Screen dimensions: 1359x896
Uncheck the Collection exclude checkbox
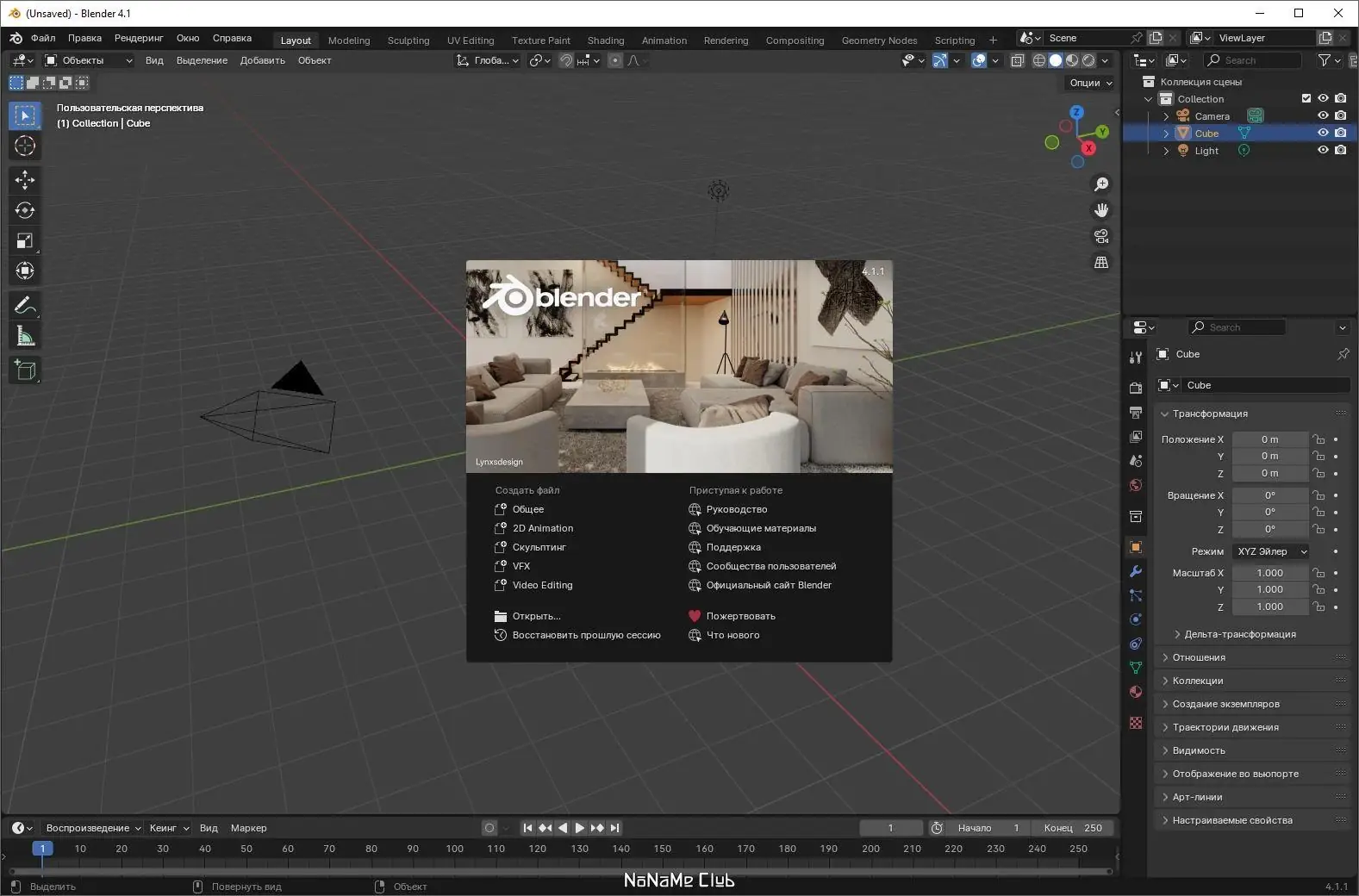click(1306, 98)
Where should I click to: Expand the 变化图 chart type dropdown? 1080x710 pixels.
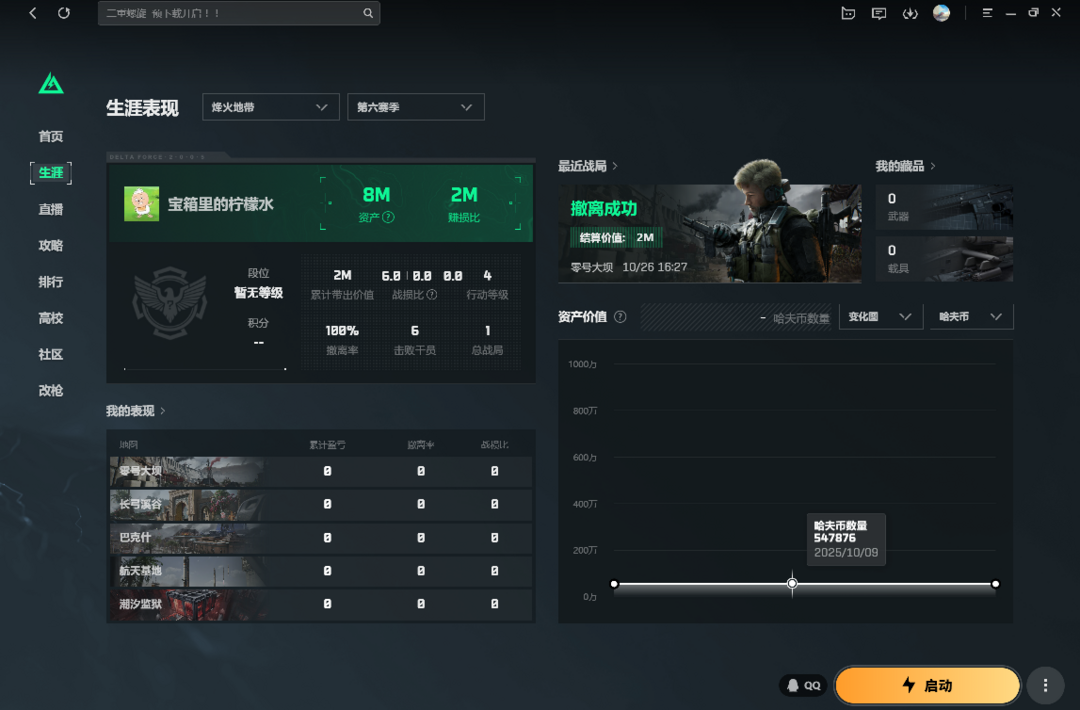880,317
---
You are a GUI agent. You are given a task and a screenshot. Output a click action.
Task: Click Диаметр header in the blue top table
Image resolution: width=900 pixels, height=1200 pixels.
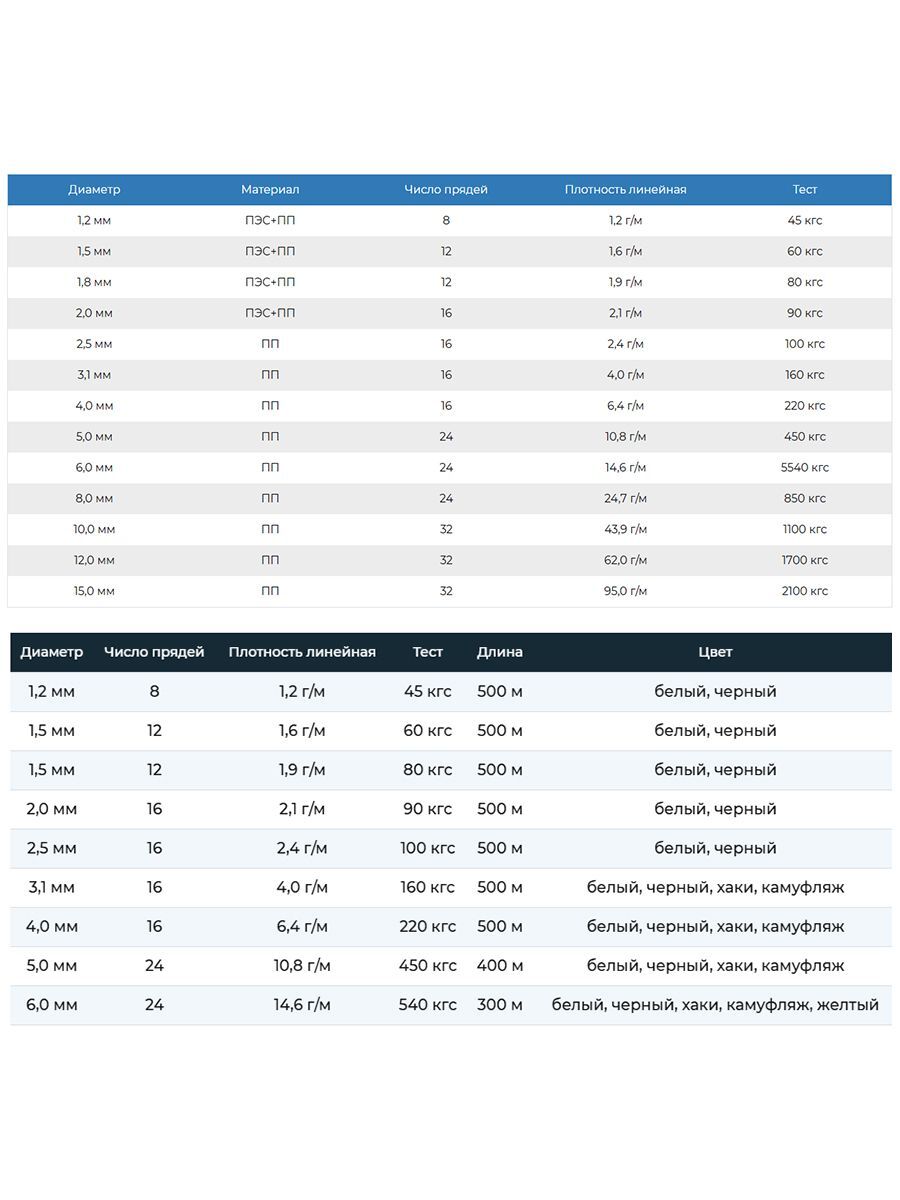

**EXERCISE:** Considering only the material above, set down every line from the one with "You are a GUI" to the one with "Image resolution: width=900", inclusive, exactly as written.

**WORKED SOLUTION:**
You are a GUI agent. You are given a task and a screenshot. Output a click action.
Task: Click Диаметр header in the blue top table
Image resolution: width=900 pixels, height=1200 pixels.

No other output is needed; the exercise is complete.